*Required action*.
Among the entries below, find every line that has "will" and pull it out.

═════ Given information

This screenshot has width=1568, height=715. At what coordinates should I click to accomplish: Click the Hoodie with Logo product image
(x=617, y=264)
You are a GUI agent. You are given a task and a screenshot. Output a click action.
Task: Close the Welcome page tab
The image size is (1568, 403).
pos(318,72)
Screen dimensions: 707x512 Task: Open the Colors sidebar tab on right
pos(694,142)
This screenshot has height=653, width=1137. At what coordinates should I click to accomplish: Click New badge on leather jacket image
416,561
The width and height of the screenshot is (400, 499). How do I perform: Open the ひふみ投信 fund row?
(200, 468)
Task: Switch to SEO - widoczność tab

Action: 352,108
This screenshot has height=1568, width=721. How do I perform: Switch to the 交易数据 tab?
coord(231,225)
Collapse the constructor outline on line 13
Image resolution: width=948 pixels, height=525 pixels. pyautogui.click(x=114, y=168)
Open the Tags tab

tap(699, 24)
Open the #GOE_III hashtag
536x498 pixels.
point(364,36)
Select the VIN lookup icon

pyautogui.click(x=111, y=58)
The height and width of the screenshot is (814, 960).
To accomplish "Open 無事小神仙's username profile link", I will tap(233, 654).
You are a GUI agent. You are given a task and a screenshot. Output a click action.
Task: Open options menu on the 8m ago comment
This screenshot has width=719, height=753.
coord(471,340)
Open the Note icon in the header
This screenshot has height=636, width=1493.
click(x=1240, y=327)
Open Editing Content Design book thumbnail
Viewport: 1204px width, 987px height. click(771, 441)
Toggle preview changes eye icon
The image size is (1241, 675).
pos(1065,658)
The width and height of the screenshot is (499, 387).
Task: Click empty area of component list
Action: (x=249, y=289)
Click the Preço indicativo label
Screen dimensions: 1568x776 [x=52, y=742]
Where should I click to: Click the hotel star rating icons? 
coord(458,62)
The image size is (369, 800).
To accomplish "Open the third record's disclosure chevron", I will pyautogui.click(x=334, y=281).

══════════

*Task output*.
To accomplish "Open 無事小神仙's username profile link", I will tap(233, 654).
To accomplish "Open the third record's disclosure chevron", I will pyautogui.click(x=334, y=281).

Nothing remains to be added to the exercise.